Things could be made simpler if sections of these coils were relatively straight, which would not only make stellarators far simpler to construct but also to maintain. This would, however, come at a cost to the reactor’s performance.

“In principle, you can always make straighter coils, but the trade-off is that their magnetic fields might not confine the plasma as well as those produced by twistier coils,” said lead author of the new research Nicola Lonigro, a Ph.D. candidate at the University of York in Britain. “But our research showed that you could make a simpler coil with straighter sections that makes the same magnetic field shape and strength as conventional ones do.”

Lonigro and her colleagues came to this realization by experimenting with a mathematical technique called “spline representation,” which they used to improve the computer code that generates designs for magnetic coils. This led to the design of magnets with straighter sections but still a strong and accurate enough magnetic field to confine the plasma. As a demonstration, the scientists designed straighter and simpler new magnets for an experimental stellarator at the University of Wisconsin-Madison.

“In the future, people will have to replace components within stellarators as they wear out, which requires large openings between the coils of the magnets,” said physicist Caoxiang Zhu, author of the paper from University of Science and Technology of China. “But it’s hard to have large openings in stellarators because the electromagnetic coils zig and zag and are really complex.”
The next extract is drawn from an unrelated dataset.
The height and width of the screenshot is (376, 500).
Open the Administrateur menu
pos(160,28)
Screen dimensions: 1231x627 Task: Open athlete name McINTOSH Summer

While the breakthrough is impressive it also serves as a reminder of the countless complex problems physicists face in trying to make nuclear fusion a reality. These straighter coils are just one tiny piece of an incredibly complicated puzzle, but one that may some day prove important to help make limitless clean energy a reality.

“In the long term, this work is a contribution to the larger effort trying to make stellarators commercially viable,” Lonigro said.

The research was published in the journal Nuclear Fusion.